--- THE DATA ---

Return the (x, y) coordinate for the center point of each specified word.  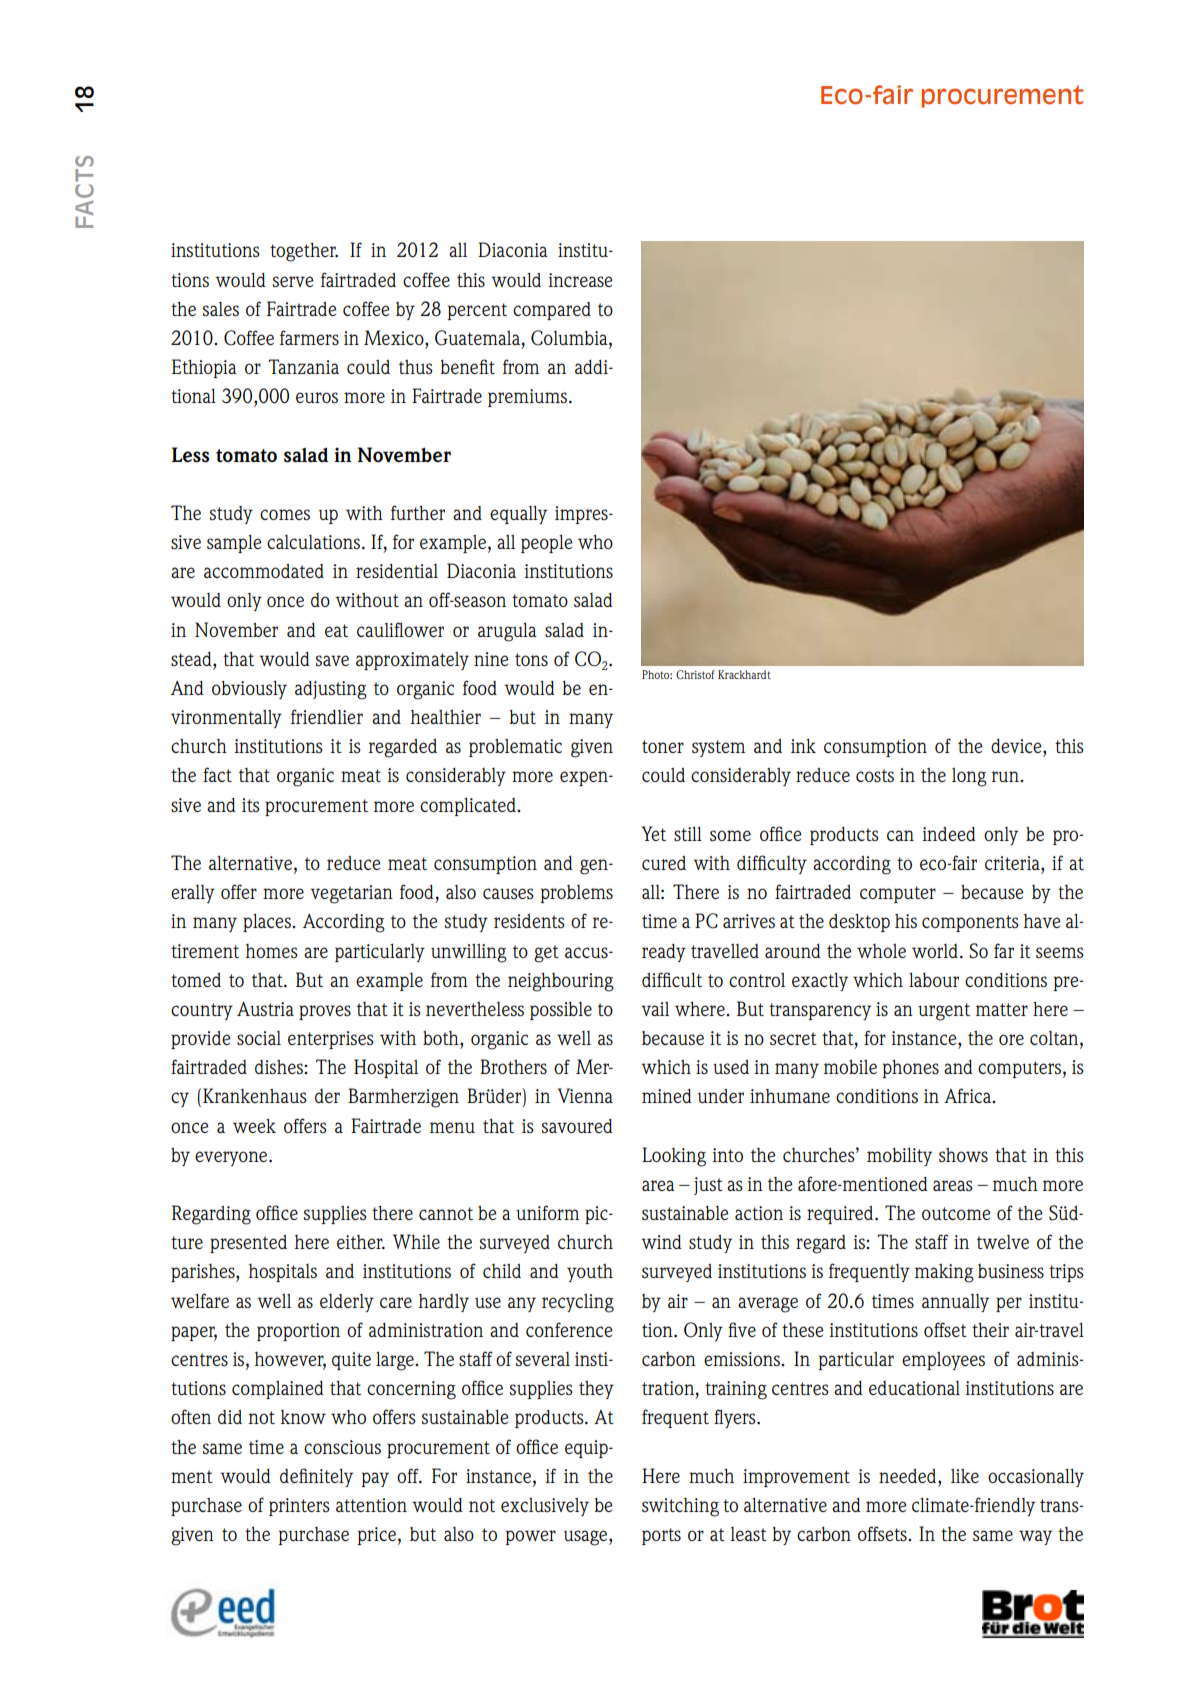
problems (576, 894)
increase (580, 280)
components (970, 923)
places (268, 923)
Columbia (570, 339)
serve (293, 281)
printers (299, 1507)
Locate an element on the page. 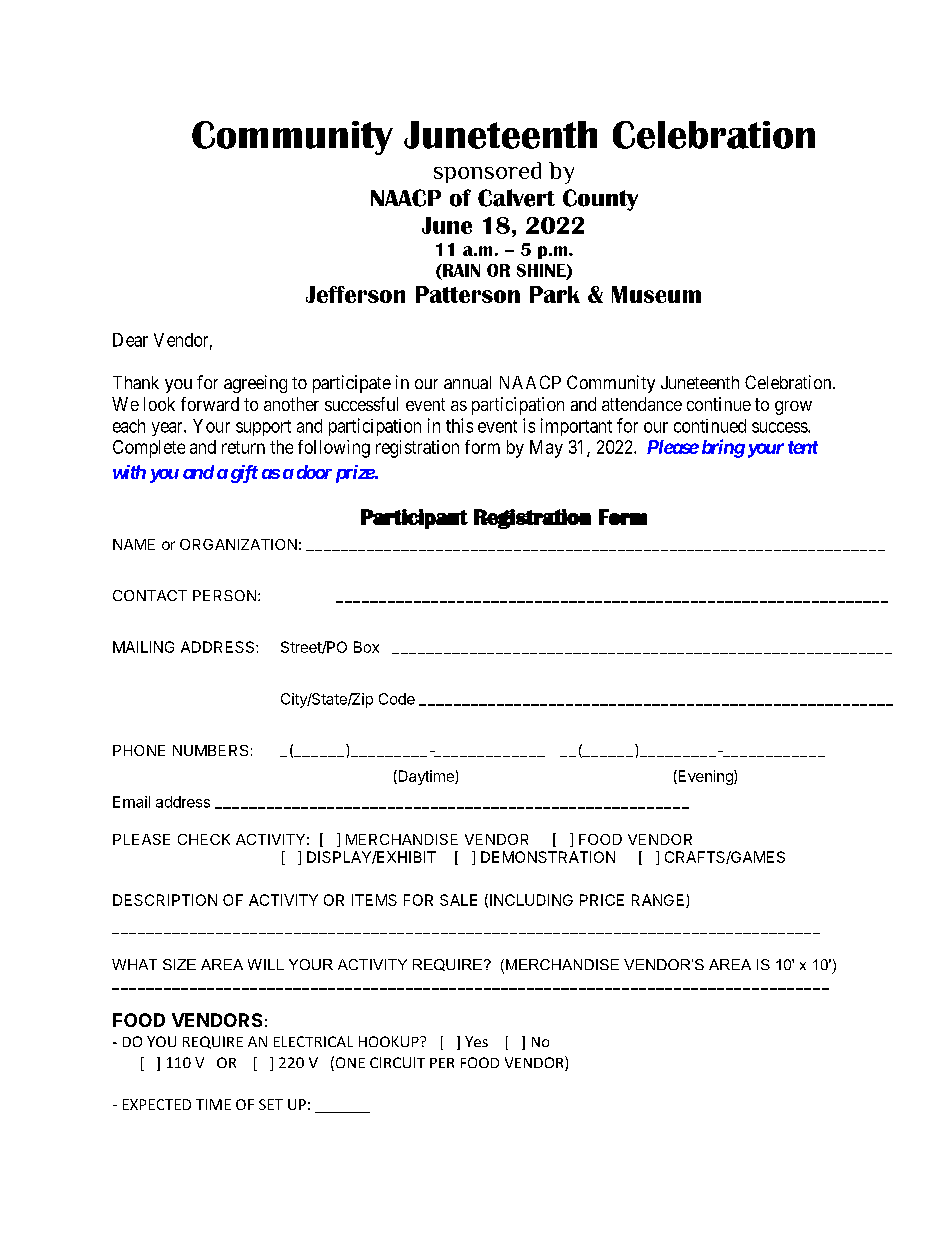  SALE is located at coordinates (458, 900).
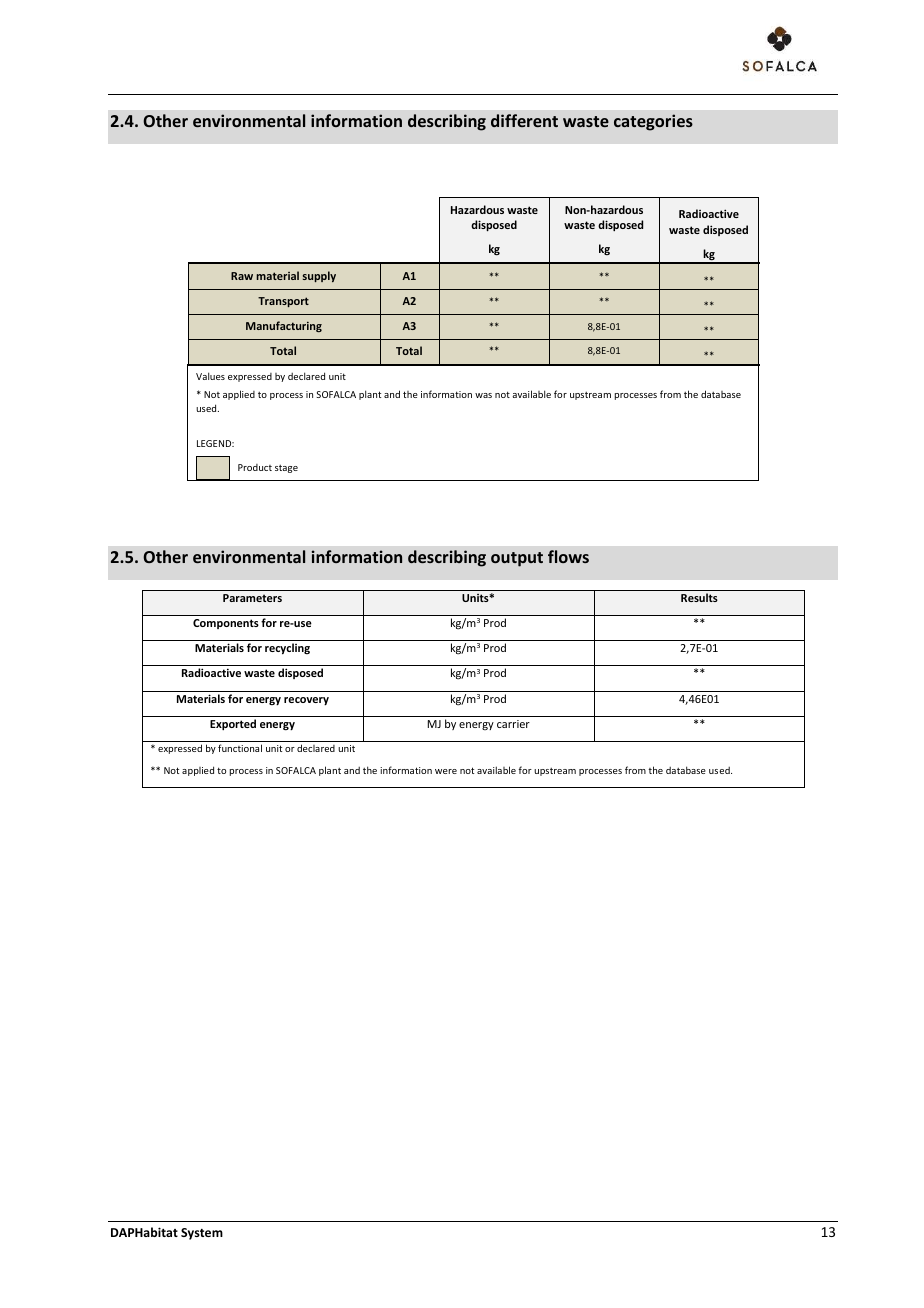  Describe the element at coordinates (699, 597) in the image. I see `Results` at that location.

---

TASK INSTRUCTIONS:
Reproduce the records starting at the line containing "increase (580, 280)" and ending at the line containing "printers (299, 1507)", both included.

FULL OUTPUT:
increase (580, 280)
components (970, 923)
places (268, 923)
Columbia (570, 339)
serve (293, 281)
printers (299, 1507)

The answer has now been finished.